Meg looked at the three men in their identical business suits. “It’s like a game on television.”

“It is not a game,” Mr. Jenkins Three said sharply. “The stakes are much too high.”

Meg asked, “What happens to you—all of you—if I Name the wrong one?”

For a moment all the atoms of air in the schoolyard seemed to shiver; it was as though a lightning bolt of nothingness had flashed across the schoolyard, ripping the fabric of the atmosphere, then closed together again. Although nothing had been visible, Meg thought of a dark and terrible vulture slashing across the sky.

Mr. Jenkins One said, “I do not believe in the supernatural. But this entire situation is abnormal.” His rabbity nose wriggled in pink distaste.

Then all three men swung around as the side door to the school opened, and Charles Wallace, Louise the Larger twined around his arm and shoulders, walked down the steps and across the schoolyard.

6 The Real Mr. Jenkins.

“Charles!” Meg cried.

All three Mr. Jenkinses held up warning hands, said simultaneously, “Charles Wallace Murry, what is it now?”

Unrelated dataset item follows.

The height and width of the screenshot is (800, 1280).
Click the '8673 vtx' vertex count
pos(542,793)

Charles Wallace looked with interest at the three men. “Hello, what’s this?”

Mr. Jenkins One said, “What are you doing with that— that—“

All three men were visibly fearful of Louise. There was no telling the ‘real’ Mr. Jenkins by a variation in response to the snake. Louise reared her head,, half closed her eyes, and made the strange, clacking, warning sound which Meg had heard the night before. Charles Wallace stroked her soothingly, and looked speculatively at the three men.

“We were supposed to bring a small pet to school today, to share with the class.”

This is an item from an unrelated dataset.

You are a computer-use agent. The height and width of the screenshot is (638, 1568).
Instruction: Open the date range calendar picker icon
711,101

Meg thought, —Good for you, Charles, to think of Louise the Larger. If you terrified Mr. Jenkins, that would send you up a notch in the other kids’ estimation. If there’s one thing everybody in school agrees on, it’s that Mr. Jenkins is a retarded rodent.

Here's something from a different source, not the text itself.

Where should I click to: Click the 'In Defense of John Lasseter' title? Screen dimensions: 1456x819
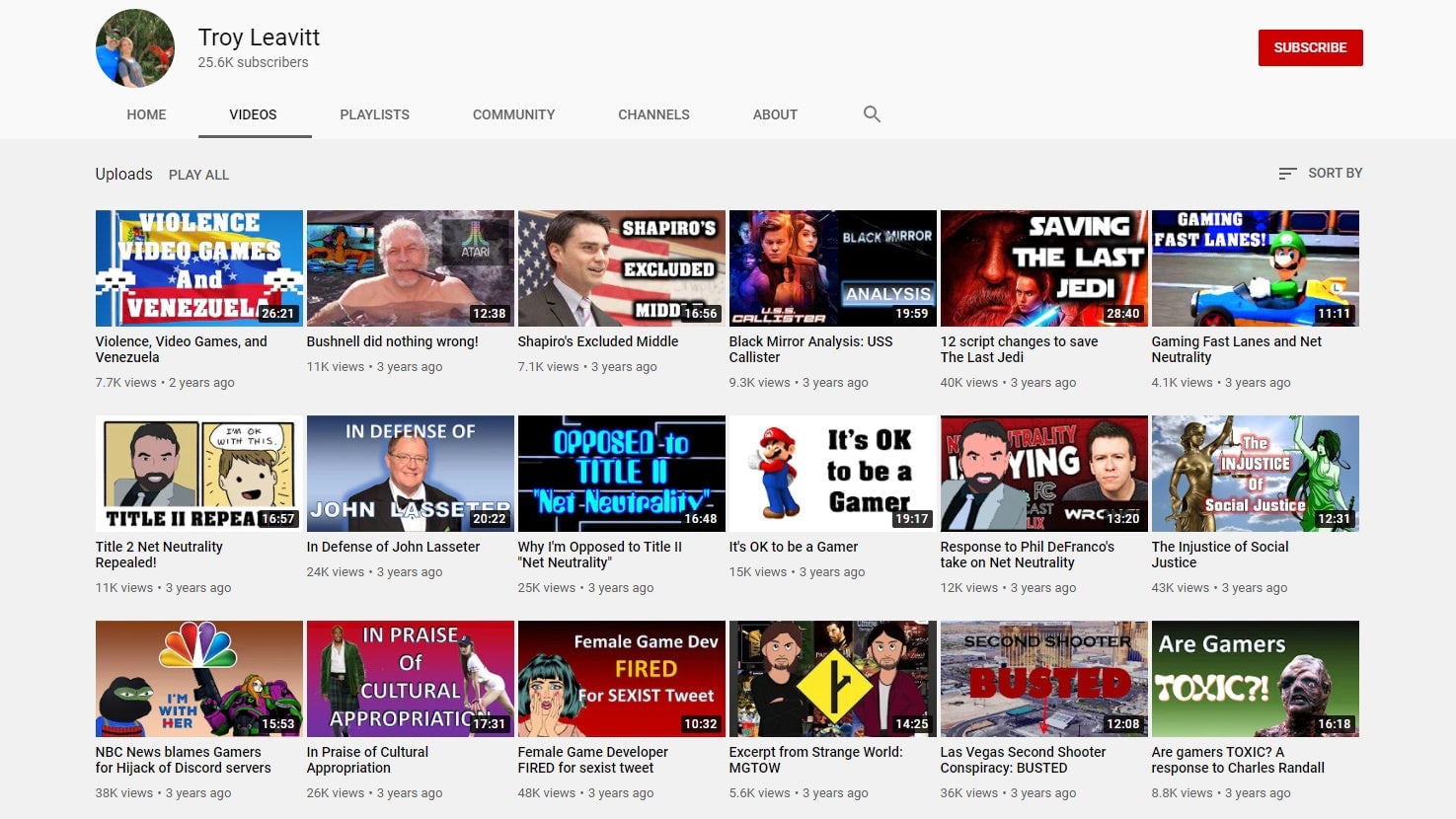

Mr. Jenkins Three said severely, “You know perfectly well that small pets were meant, Charles Wallace. Turtles or tropical fish of perhaps even a hamster.”

“Or a gerbil,” Mr. Jenkins Two added. “A gerbil would be acceptable.”

“Why have you multiplied?” Charles Wallace asked. “I found one of you quite enough.”

Louise clacked again; it was a flesh-chilling sound.

Mr. Jenkins Three demanded, “Why aren’t you in class, Charles?”

“Because the teacher told me to take Louise the Larger and go home. I really don’t understand why. Louise is , friendly and she wouldn’t hurt anybody. Only the girls were scared of her. She lives in our stone wall by the twins’ vegetable garden.”

Meg looked at Louise, at the hooded eyes, the wary position of the head, the warning twitching of the last few inches of her black tail. Blajeny had told them that Louise was a Teacher. Louise herself had certainly shown in the past twenty-four hours that she was more than an ordinary garden snake. Louise would know—did know, Meg was sure —the real Mr. Jenkins. Swallowing her own shyness of all snakes, she reached out towards Charles Wallace. “Let me have Louise for a little while, please, Charles.”

But Proginoskes spoke in her mind. “No, Meg. You have to do it yourself. You can’t let Louise do it for you.”

All right. She accepted that. But perhaps Louise could still help.

Charles Wallace regarded his sister thoughtfully. Then he held out the arm around which Louise’s lower half was coiled. The snake slithered sinuously to Meg. Her body felt cold, and tingled with electricity. Meg tried not to flinch.

“Mr. Jenkins,” Meg said. “Each of you. One at a time. What are you going to do about Charles Wallace and Louise? Charles Wallace can’t possibly walk home alone. It’s too far. What are you going to do about Charles Wallace and school in general?”

Nobody volunteered an answer. All three folded their arms impassively across their chests.